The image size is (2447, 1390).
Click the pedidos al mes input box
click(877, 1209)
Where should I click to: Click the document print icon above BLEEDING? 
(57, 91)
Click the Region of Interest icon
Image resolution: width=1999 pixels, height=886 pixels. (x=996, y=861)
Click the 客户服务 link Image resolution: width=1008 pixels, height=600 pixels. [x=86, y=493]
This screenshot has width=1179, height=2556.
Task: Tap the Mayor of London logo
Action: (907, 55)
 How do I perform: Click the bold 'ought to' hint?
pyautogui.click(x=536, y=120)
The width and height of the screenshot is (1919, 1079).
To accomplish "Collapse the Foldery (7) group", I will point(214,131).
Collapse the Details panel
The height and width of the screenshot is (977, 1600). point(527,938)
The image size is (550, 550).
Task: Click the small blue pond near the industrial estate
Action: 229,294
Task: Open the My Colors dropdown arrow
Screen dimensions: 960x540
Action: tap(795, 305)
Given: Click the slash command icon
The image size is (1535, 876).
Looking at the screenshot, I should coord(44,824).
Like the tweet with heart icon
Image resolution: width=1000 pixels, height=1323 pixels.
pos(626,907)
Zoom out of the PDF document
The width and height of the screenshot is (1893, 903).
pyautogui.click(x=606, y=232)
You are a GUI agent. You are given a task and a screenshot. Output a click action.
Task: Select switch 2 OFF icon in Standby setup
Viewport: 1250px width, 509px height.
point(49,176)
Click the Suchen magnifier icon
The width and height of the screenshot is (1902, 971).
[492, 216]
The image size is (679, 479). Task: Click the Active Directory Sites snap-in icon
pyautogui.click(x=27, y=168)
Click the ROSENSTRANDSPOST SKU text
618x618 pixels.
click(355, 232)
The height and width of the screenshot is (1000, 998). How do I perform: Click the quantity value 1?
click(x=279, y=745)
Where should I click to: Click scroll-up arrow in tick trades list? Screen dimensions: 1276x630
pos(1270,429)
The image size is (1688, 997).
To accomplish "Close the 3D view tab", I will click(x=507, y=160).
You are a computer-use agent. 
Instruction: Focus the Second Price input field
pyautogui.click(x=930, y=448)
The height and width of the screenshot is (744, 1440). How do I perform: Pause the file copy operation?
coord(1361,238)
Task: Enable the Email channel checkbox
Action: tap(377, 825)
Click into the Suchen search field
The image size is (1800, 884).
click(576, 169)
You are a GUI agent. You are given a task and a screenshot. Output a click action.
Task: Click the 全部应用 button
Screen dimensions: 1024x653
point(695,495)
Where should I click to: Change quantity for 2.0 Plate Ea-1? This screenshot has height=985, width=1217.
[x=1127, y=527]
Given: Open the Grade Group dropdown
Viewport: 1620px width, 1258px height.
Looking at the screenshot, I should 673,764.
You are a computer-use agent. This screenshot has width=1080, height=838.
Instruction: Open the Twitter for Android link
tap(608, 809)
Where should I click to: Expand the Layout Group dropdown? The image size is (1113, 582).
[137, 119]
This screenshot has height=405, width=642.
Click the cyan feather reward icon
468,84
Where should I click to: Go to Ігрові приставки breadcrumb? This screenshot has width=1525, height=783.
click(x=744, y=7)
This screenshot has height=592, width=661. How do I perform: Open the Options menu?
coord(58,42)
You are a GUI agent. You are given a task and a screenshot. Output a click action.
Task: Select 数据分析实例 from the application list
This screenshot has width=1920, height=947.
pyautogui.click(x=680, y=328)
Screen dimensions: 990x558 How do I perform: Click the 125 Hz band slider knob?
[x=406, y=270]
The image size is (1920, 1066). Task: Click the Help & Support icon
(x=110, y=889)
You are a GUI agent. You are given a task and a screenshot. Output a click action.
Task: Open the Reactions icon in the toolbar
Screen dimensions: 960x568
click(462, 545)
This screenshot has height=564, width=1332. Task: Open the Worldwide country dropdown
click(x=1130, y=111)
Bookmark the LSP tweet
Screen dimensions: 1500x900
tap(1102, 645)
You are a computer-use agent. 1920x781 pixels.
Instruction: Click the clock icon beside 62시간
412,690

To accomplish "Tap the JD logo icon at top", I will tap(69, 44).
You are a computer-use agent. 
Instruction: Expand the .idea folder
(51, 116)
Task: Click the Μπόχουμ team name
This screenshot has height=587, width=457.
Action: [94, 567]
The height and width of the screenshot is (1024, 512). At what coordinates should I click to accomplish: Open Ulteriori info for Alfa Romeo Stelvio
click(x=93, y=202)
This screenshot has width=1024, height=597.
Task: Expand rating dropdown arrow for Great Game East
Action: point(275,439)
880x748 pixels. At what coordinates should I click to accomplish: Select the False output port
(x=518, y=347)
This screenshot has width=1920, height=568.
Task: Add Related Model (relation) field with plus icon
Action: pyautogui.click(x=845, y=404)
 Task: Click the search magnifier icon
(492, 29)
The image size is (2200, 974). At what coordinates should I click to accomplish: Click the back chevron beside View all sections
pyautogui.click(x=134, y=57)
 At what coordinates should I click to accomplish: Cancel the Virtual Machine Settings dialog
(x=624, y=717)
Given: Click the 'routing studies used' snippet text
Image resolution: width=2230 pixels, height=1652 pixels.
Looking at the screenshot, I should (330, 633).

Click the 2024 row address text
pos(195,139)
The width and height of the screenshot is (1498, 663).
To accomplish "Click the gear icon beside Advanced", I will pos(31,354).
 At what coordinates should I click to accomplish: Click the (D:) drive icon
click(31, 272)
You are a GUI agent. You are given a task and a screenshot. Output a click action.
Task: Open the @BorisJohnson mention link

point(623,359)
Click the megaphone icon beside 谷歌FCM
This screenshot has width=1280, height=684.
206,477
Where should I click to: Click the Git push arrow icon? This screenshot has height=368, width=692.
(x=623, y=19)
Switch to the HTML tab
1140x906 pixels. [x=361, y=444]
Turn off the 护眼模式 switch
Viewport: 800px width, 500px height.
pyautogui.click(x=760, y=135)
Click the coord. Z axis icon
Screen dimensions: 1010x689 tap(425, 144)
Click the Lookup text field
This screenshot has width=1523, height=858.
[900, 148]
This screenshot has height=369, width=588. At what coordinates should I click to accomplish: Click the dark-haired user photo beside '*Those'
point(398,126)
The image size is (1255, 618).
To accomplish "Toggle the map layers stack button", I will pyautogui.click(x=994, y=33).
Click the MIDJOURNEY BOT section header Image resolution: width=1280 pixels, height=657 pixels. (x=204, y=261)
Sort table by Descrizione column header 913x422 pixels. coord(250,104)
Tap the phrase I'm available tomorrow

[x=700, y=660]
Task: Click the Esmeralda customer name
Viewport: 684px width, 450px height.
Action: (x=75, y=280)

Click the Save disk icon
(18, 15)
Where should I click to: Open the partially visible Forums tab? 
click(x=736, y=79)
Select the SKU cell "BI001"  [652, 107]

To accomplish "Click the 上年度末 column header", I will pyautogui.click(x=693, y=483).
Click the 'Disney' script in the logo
------------------------------
**ASSIGNED TASK:** In how many lines of the material above does the word "header" appear? Reply with the number only.

**TASK RESULT:** 3